Einsetzen der Augenprothese
  • Die Lidspalte wird ggf. mit einer angefeuchteten Kompresse vorsichtig ausgewischt.
  • Falls der Augenarzt eine Augensalbe oder Augentropfen verschrieben hat, werden diese nun in die Augenhöhle eingegeben.
  • Die Prothese wird mit Kochsalzlösung angefeuchtet.
  • Der Bewohner wird gebeten, nach oben zu sehen und den Kopf in den Nacken zu legen.
  • Die Pflegekraft fasst die Prothese an der breitesten Stelle mit dem Daumen und dem Zeigefinger.


  • Die Pflegekraft hebt das Oberlid leicht an und schiebt die Prothese in die Lidfalte.
  • Nun wird das Unterlid herunter gezogen, damit die Prothese in den Bindehautsack gleiten kann.
  • Der Bewohner wird befragt, ob der Sitz angenehm ist. Häufig bildet sich eine Luftblase unter dem Glasauge, die die Prothese leicht anhebt. Ein sanfter Druck auf das Glas löst dieses Problem.

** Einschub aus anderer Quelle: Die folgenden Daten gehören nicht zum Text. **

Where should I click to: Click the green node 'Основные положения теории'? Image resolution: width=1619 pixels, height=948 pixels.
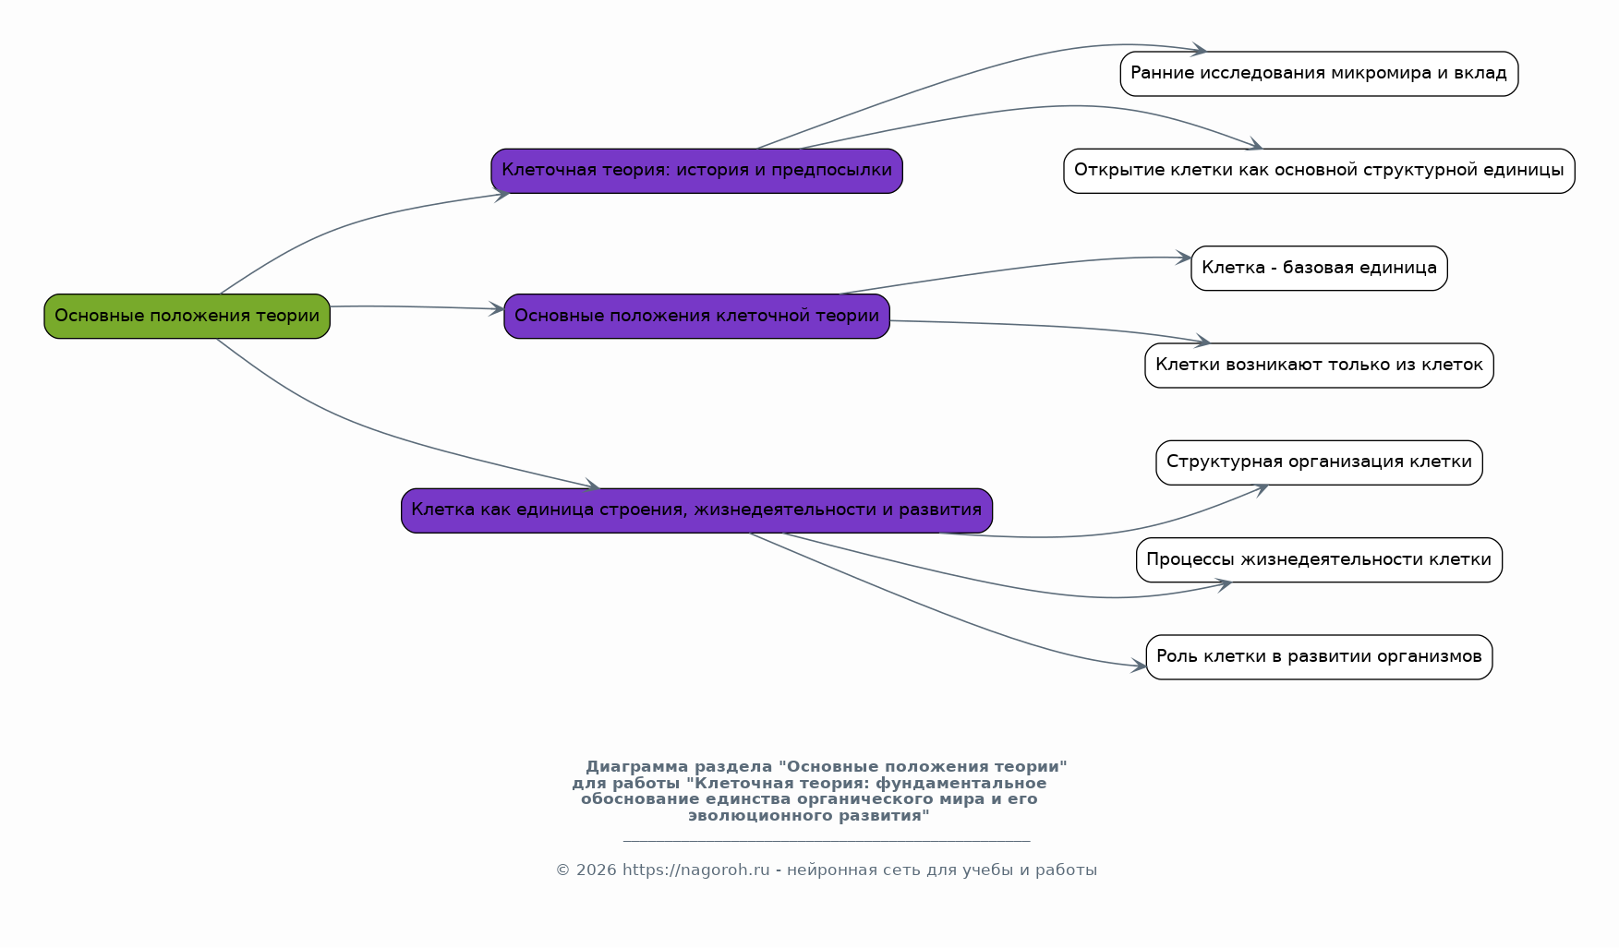[x=187, y=317]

  • Der Bewohner wird gebeten, mehrfach zu blinzeln.
  • Die Pflegekraft kontrolliert, ob die Prothese korrekt sitzt. Der spitze Teil der Prothese weist in Richtung Nase, der breitere Teil zeigt zur Schläfe. Zudem darf der Bewohner beim Geradeausblicken nicht schielen.
achten auf Veränderungen
  • Wir achten auf Veränderungen, die auf eine Erkrankung der Augenhöhle schließen lassen. Kriterien dafür sind:
    • Rötungen
    • Schwellungen
    • Schmerz
    • Sekretabsonderung
    • veränderter Tränenfluss
  • Bei relevanten Symptomen regen wir eine fachärztliche Untersuchung an.
Nachbereitung: Abschluss
  • Der Bewohner wird nach seinem Befinden befragt.
  • Der Bewohner wird bequem gelagert.
  • Die Klingel wird in Reichweite des Bewohners abgelegt.

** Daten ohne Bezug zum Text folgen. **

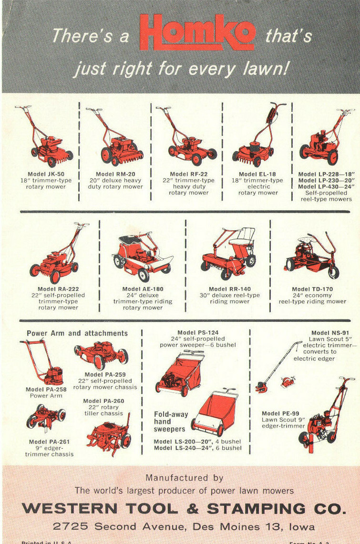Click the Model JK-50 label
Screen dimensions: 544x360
point(46,174)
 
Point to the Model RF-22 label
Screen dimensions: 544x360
point(188,174)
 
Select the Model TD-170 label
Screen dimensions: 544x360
point(312,289)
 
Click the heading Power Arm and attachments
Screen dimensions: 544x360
point(77,333)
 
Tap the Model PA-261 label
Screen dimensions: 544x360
point(50,442)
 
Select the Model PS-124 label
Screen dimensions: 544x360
point(197,332)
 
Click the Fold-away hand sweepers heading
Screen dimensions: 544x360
point(171,422)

  • Ggf. wird das Zimmer gelüftet.
  • Die Arbeitsmaterialien werden entsorgt, bzw. gereinigt und desinfiziert.
  • Die Pflegekraft führt eine hygienische Händedesinfektion durch.
  • Die Maßnahme und alle weiteren Informationen werden dokumentiert.
psychosoziale Betreuung
  • Viele Bewohner mit Augenprothese haben eine sehr große Angst, auch das zweite Auge zu verlieren. Im Dialog mit dem Bewohner versuchen wir unangemessene Ängste zu zerstreuen und ihn über reale Gefahren zu informieren.
  • Der Bewohner sollte all jene Tätigkeiten und Sportarten unterlassen, die ein erhöhtes Verletzungsrisiko für das Auge beinhalten.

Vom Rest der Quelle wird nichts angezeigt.